What is the opinion on workflow with engraving?
- Do the normal first then the diffuse
or
- the diffuse then the normal?
That is assuming I use nDo/crazybump/xnormal....
Also, which would everyone recommend?
Thanks for the comments all
My questions still stand, see above ^^^, cheers all.
yeah, those parts are right in the player's face but scaled too small on your UV.
Though how can I be sure what setting (if any) needs to be changed for the channel direction? i.e. swap red green, flip red, flip green etc.
I've included the normal map for the model so far, this was painted in photoshop and created using nDo, many thanks to teddybergsman for a great script and all his hard work.
There are numerous accuracies but please shout them out, if it is geometry related to be honest I won't change it at this late stage.
I've popped in a half finished diffuse for the grip, I am aiming for an antique ivory look. For those who are interested the diffuse texture was originally a zmaterial which filled the cavity's in the sculpt with a dark colour. I then baked this out to photoshop and painted over the top. As I said it is half finished but I wanted to get some feedback on its' directon.
The girl is not my drawing, I found this sketch in Google by Charlene Chua and felt it would be cool to deveop it further. Bunged it into PS and developed the line work.
One concern I have is the fact I shot myself in the foot by putting the screws on the normal map, yet doubling up the UV's on eachother to conserve space. Getting good detail but the screws are identical both sides. Any ideas? I was thinking about either going back to the modelled screws (not keen as the poly count shoots up) or creating alpha planes for the screws, that way I can model the screw head on place it on top of the texture, which in this case would be the tip of the bolt, being smaller than the head it will hide behind it. Bad/Good idea?

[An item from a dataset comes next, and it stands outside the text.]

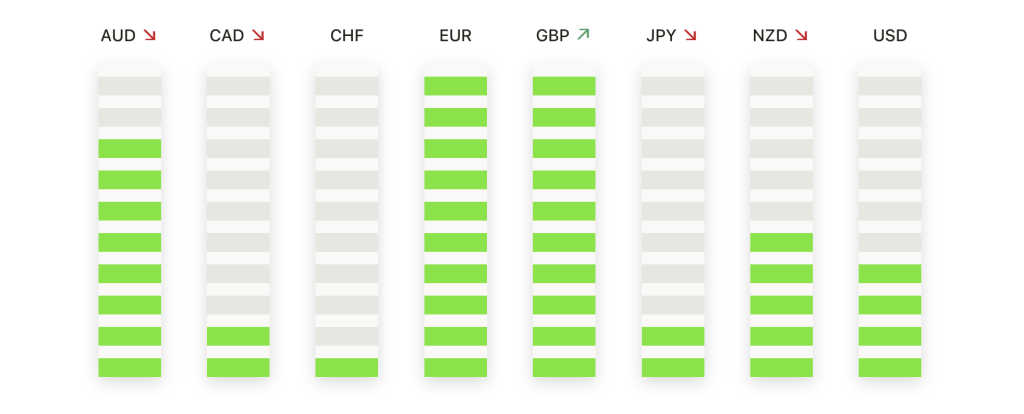Image resolution: width=1024 pixels, height=414 pixels.
Task: Click the red down arrow beside CAD
Action: point(258,35)
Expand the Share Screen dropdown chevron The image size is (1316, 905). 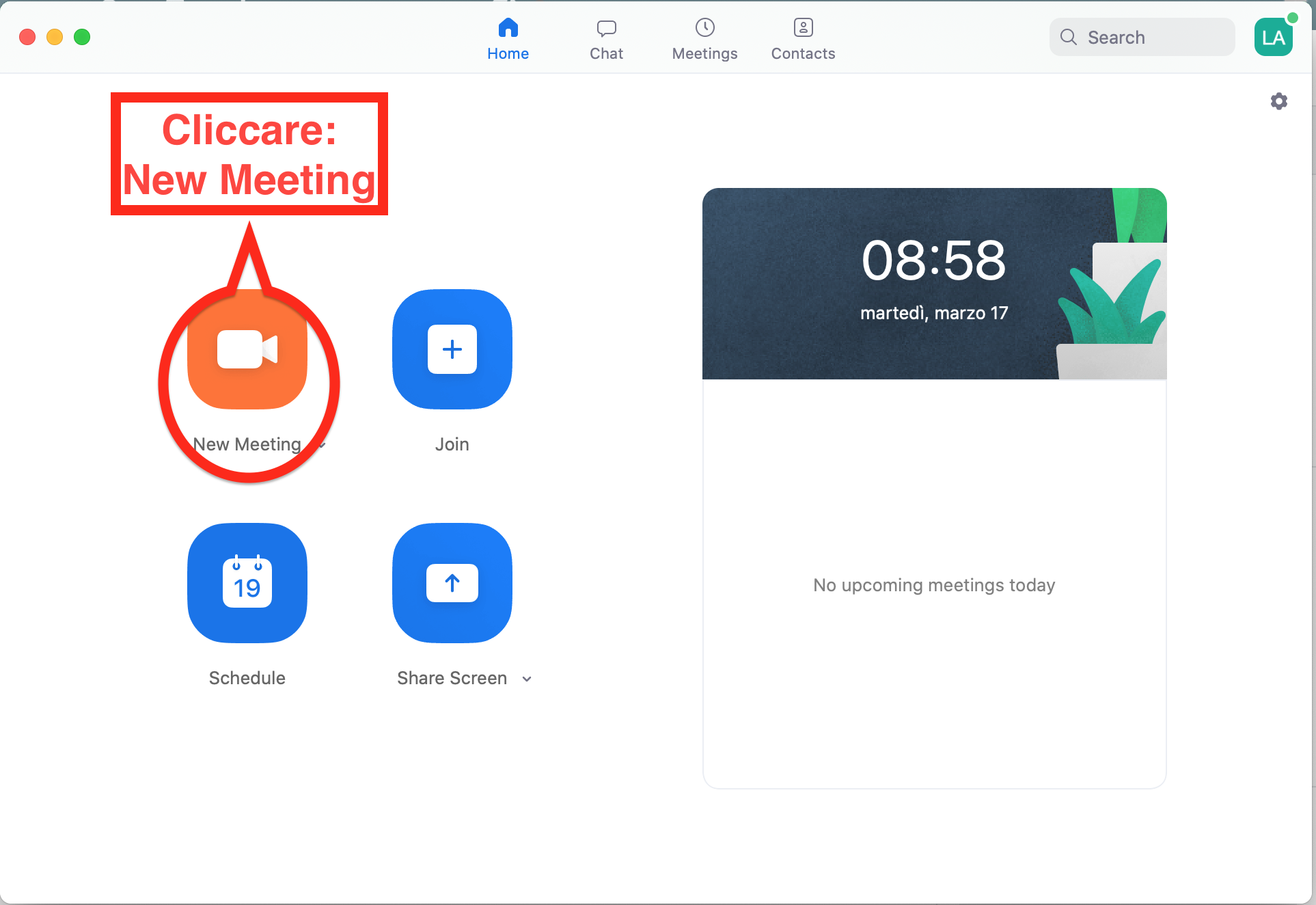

Pedro: Aye mate, I did have a bash a couple of days ago to try to achieve this but I feel out of touch with modelling in max, I can't remember how to bake out normals either. Can you recommend a tutorial for max normal baking settings?

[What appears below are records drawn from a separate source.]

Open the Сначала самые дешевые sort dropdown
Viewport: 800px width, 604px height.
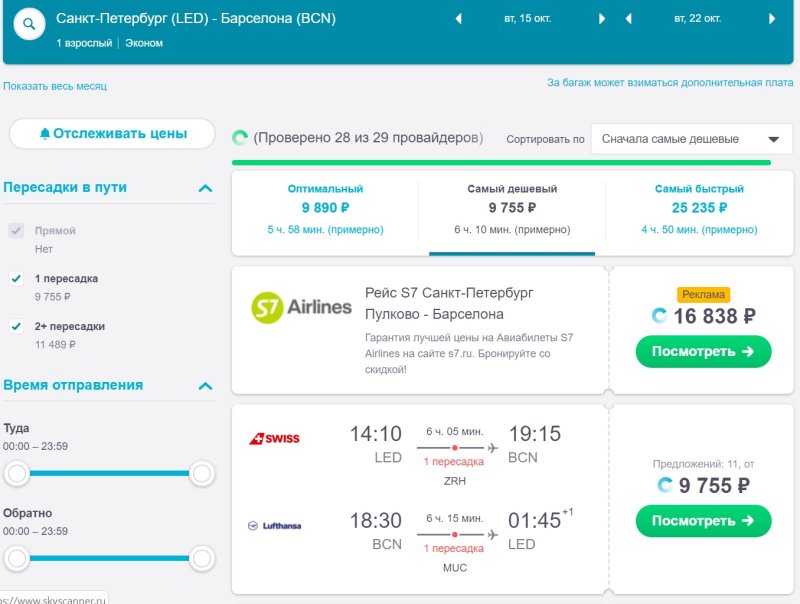(691, 139)
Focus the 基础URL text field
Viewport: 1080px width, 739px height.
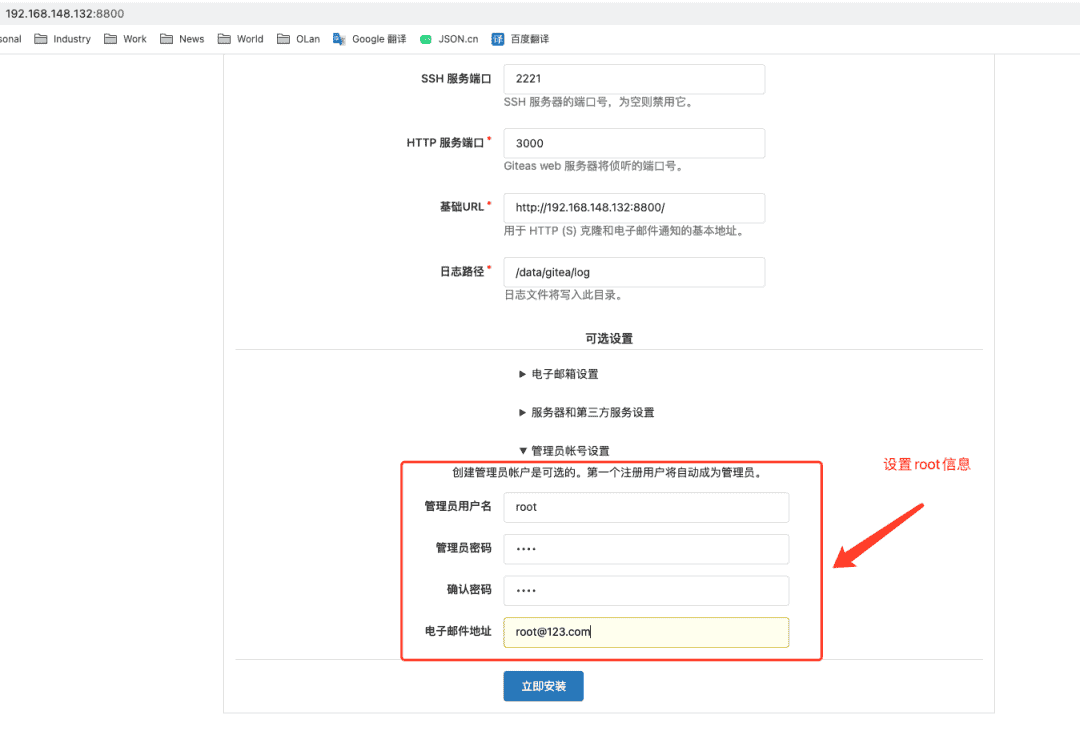(634, 208)
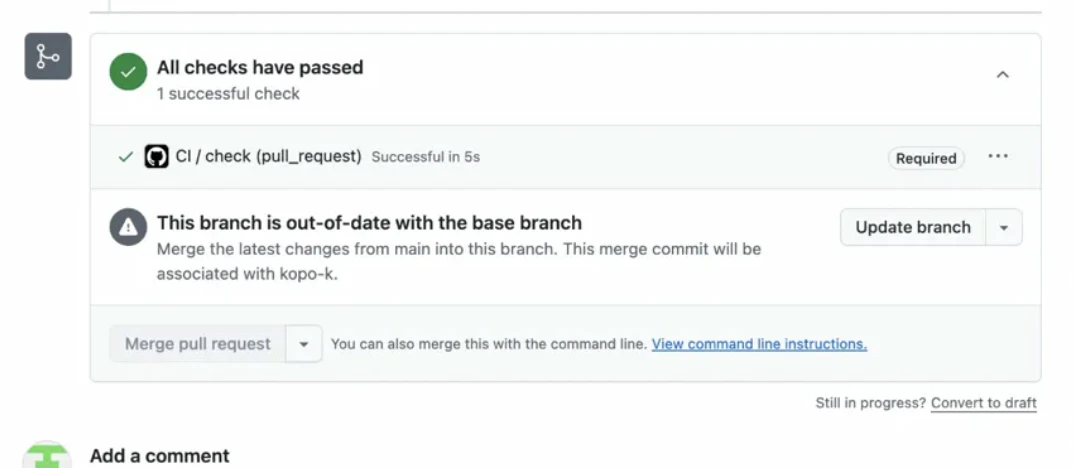1074x468 pixels.
Task: Click the GitHub Actions logo beside CI
Action: pos(156,157)
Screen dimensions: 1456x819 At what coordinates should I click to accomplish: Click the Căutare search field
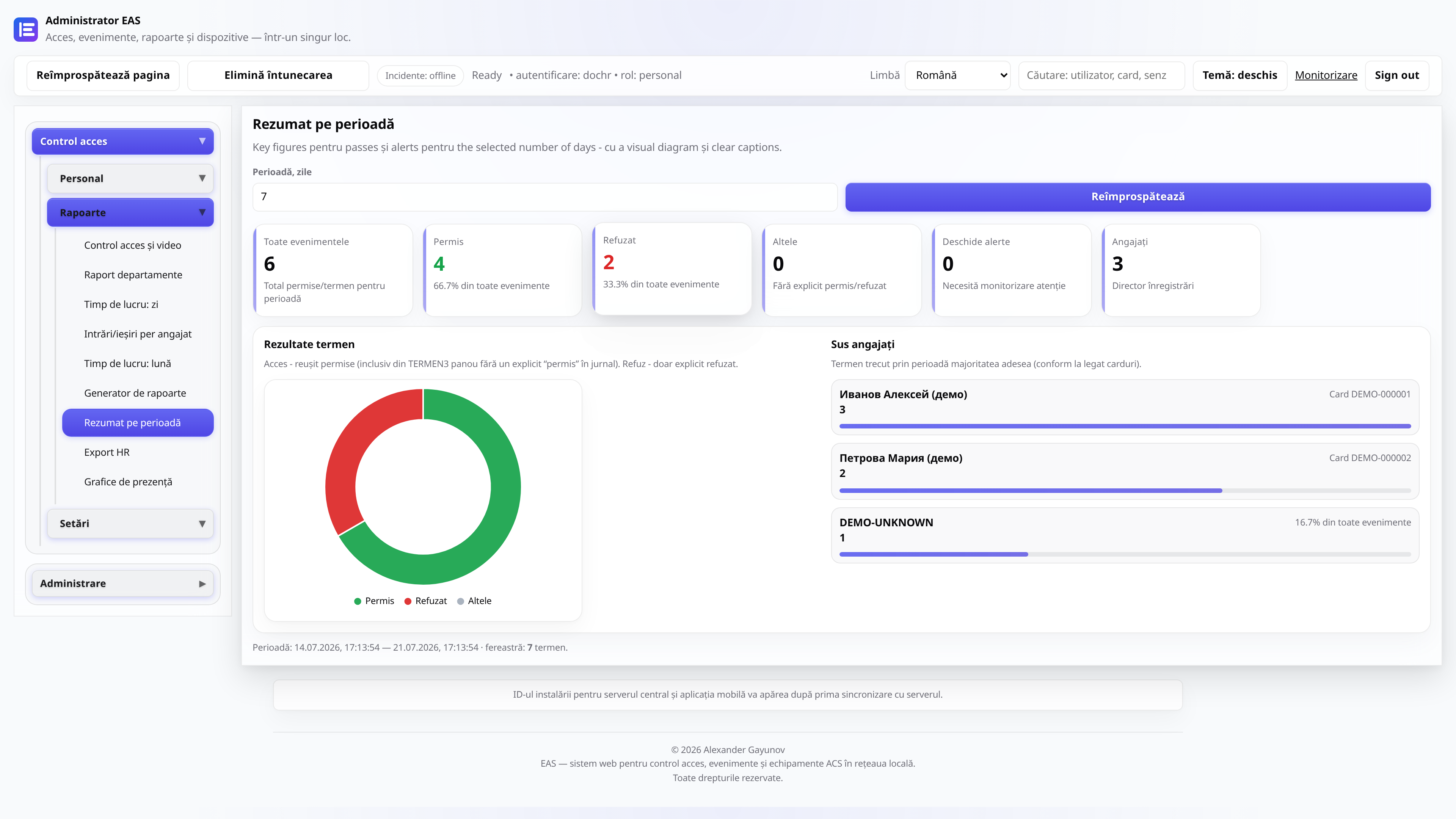[1101, 76]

I do agree with you on this, it does look strange with the sharp edges. I was trying to look for a script to speed up the process which could make cuts around all edges / selected edges so that the smooth applied would be controlled, couldn't find anything that worked though. I will give it another go as I am not happy with it either. If you can recommend a time saving method of doing this I am all ears.
Perspective
Side1
Side2
Back
Under1
Under2
Top
also they're way too uniform and plentiful on the dark metal. grip is crazy bright too
also your normal map seems to be making the sides of everything look indented, I've never seen that in any refs even of engraved Colts and it looks odd
que?
Here's another shot with standard shader settings. Just the one light in this, think the lights were making the edges brighter, this should give a better indication
I'm not sure which area you are pointing to when you say the normal seems to be making the side of everything look indented. If it is the embossed borders you are refering then I am going to tone those down, they are appearing to jut out too far.

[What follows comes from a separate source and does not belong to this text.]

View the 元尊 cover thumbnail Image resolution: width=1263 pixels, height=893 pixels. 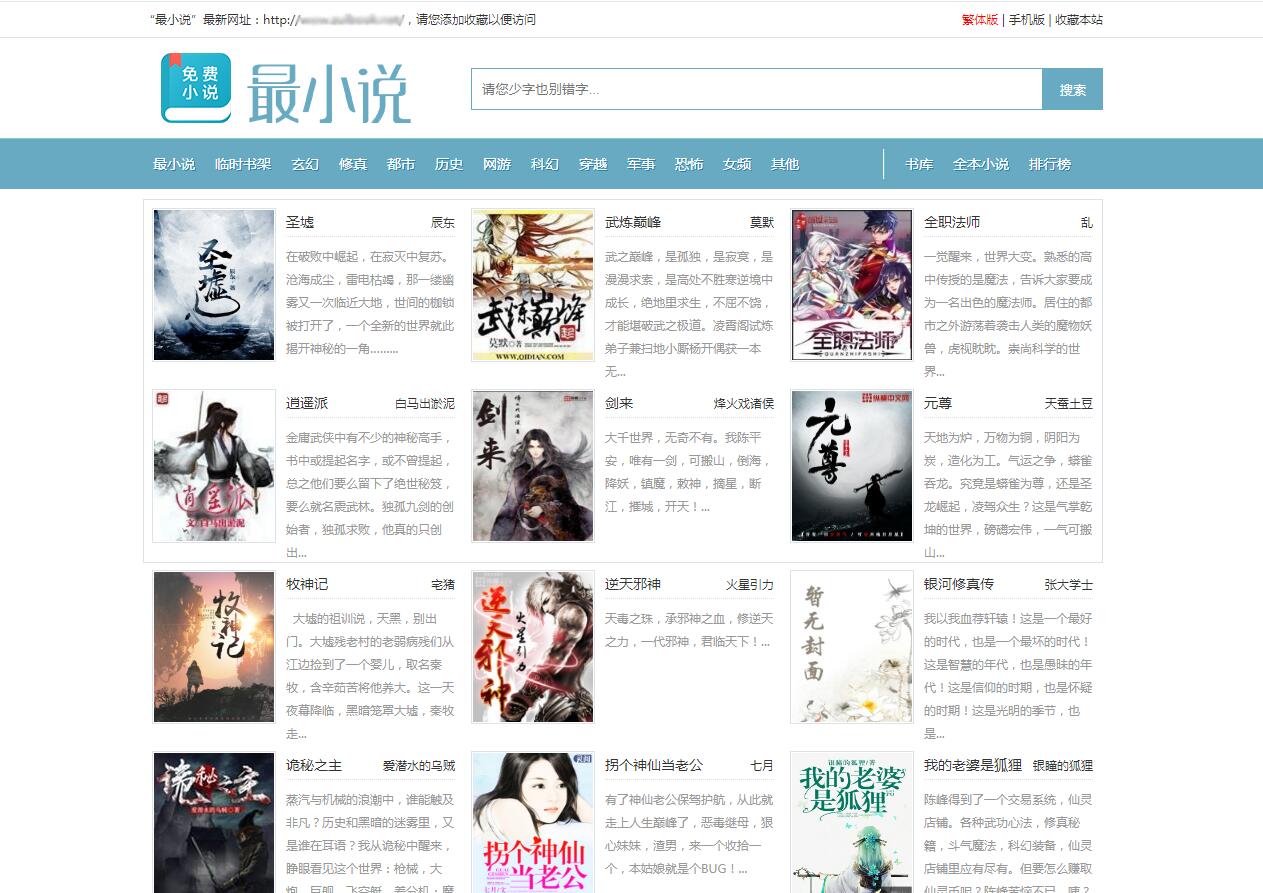click(x=851, y=465)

Aside form that here's a screendump with some changes to the spec map. The grab above was with no scene lights just the default light. The one below is with the 3 omnis just like the one a few posts above with the glaring grip. I have toned down the fresnel effect for this one. Is this more of what you meant?
http://www.scriptspot.com/3ds-max/scripts/grabviewport-2-1
and spec for the metal still really needs a push
Still has the problem every now and again, not quite narrowed it down as to how. It does disable AO if I open the grab script, then I re-enable it and try to save an image out, the model will appear in the window as grey. Annoying.